Challenges to using Xen in a production environment

I’ve been using Xen for a little while now and while there are many aspects I like there are a few that are troubling. I’ve been wanting to write up some tutorials on using Xen but before that can happen I need to feel comfortable recommending Xen as a virtualization solution. At the moment I’m not sure I can do that, partially because of the issues I’ve encountered but mostly because those issues do not seem to be acknowledged or discussed in any meaningful way. That is perhaps the most troubling thing of all.

Entropy

This was not the first problem I’ve encountered but so far it is the most serious. The user domains in Xen seem to be unable to generate enough entropy to perform operations that require cryptography. Now, given the way Linux generates entropy it has occurred to me that this issue might be prevalent in other virtualization solutions as well (though not OS-level virtualization which would use the host kernel for entropy).

To demonstrate this issue one needs only issue the command on both the host domain (dom0) and the user domain (domU): cat /proc/sys/kernel/random/entropy_avail. On one of my test servers the dom0 entropy is about 3500 and the domU is less than 300. The the user domains will generate entropy they do so at a slow rate, far slower than can support the cryptographic needs of many services including ssh and ssl web servers.

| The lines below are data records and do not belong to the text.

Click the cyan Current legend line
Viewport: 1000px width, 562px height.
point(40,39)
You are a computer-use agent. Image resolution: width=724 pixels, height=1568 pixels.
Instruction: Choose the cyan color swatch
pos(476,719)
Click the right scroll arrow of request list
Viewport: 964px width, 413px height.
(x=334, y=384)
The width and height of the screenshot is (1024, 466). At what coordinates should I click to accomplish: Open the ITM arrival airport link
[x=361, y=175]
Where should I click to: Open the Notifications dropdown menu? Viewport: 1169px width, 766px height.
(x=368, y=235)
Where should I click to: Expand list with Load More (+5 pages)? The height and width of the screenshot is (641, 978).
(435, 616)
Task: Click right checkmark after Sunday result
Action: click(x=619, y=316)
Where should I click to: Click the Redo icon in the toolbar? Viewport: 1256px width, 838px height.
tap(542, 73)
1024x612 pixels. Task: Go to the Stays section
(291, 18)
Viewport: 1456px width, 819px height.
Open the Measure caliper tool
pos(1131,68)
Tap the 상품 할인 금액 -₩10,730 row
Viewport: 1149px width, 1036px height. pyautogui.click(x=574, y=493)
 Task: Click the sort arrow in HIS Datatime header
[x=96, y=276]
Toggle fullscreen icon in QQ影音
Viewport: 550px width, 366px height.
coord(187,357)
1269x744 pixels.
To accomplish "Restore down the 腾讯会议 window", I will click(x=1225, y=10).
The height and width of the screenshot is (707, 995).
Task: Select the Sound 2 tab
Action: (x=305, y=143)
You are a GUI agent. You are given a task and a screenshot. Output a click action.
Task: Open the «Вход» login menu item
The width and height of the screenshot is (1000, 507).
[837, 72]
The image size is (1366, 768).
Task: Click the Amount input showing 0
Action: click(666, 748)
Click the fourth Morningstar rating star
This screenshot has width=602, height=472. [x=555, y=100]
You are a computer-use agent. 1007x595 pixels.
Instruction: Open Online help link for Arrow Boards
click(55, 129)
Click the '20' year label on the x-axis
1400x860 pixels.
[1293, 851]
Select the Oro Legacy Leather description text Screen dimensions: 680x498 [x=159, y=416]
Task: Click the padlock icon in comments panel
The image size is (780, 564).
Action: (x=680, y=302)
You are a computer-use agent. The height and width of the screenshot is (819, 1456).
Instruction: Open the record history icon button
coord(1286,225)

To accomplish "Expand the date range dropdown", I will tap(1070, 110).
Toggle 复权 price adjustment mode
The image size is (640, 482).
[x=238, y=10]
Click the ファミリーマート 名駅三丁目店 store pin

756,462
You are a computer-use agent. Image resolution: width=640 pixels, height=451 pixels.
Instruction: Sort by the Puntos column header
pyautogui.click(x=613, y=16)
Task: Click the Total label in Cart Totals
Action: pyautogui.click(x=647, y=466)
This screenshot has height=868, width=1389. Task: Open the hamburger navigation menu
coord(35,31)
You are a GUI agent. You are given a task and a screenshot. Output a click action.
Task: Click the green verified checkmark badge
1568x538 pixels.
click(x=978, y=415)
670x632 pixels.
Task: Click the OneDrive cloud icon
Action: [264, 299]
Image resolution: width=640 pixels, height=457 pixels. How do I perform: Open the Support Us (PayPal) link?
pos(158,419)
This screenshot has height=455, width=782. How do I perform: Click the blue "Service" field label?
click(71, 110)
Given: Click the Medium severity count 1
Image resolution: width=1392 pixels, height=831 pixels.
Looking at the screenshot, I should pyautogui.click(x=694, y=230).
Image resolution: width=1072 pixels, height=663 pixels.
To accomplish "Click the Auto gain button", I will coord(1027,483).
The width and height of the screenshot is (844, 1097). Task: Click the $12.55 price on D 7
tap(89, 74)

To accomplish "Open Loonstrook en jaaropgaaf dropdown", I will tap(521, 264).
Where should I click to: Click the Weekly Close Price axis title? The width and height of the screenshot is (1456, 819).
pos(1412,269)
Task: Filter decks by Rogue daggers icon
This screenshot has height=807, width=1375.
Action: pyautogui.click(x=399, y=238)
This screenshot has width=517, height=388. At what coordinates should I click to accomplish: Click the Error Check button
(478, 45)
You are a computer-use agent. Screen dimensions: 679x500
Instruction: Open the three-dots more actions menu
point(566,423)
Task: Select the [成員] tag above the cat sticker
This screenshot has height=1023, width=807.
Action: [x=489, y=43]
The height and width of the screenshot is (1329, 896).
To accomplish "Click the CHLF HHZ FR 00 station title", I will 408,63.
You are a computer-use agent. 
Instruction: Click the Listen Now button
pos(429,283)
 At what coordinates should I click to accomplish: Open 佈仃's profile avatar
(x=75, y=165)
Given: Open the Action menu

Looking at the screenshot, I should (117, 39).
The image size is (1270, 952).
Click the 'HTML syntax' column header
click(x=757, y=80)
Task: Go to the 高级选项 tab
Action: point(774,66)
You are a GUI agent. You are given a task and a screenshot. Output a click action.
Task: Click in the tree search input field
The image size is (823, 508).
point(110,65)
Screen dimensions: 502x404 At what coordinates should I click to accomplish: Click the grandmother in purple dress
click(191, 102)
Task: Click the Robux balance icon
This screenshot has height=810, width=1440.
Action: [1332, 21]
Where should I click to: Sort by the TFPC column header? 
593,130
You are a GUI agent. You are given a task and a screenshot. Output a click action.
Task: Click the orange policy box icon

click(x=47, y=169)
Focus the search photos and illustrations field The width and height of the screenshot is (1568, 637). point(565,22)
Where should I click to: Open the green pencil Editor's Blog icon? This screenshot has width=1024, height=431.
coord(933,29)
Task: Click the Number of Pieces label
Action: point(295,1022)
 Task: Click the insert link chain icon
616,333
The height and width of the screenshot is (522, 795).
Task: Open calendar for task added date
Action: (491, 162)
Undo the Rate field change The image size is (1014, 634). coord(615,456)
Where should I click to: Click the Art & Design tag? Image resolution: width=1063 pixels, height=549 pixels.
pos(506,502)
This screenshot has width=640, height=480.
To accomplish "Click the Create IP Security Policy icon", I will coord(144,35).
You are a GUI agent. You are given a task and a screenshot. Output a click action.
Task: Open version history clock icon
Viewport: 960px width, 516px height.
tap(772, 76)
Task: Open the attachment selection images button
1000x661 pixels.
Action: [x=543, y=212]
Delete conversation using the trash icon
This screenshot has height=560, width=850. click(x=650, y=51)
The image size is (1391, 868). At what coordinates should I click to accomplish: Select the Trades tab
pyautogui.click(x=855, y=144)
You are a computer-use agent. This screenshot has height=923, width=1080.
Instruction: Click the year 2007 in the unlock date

I was able to find many emails discussing this problem:

The only solution offered is to use rngd (in the rng-tools package) to collect data from the dom0 and feed it to the domU. Of course, how to do this exactly is not detailed. It also strikes me as cumbersome and potentially a security risk itself (though not as much as the suggestion that each domU be given an ssh key to connect to the dom0 to collect entropy). I’m frankly a little surprised that such an important issue has been overlooked thus far. So many important applications depend on cryptography that this would seem a no-brainer to fix. In a virtualized setup, the host is going to have an abundance of entropy because it presumably won’t be running services like secure web and email and guests will have a lack of entropy due to being virtualized. The solution is simple, automate the process of supplying entropy from a host to a guest. Some suggestions on how to do this are outlined in this email: http://lkml.org/lkml/2006/5/12/103.

Of course in the short term I may have to come up with another solution (assuming I decide to continue using Xen). If I do I will publish it.

Disks, Filesystems, and Backup

There is far more discussion about the means to store domU filesystems but I have yet to see something truly comprehensive about the matter. My particular concern is about creating a sensible backup strategy though I also want to make sure that performance and security are also addressed. This is probably the first major decision to be made when starting to use Xen and there is no agreement on the best way to proceed or even a good list of considerations about the various options.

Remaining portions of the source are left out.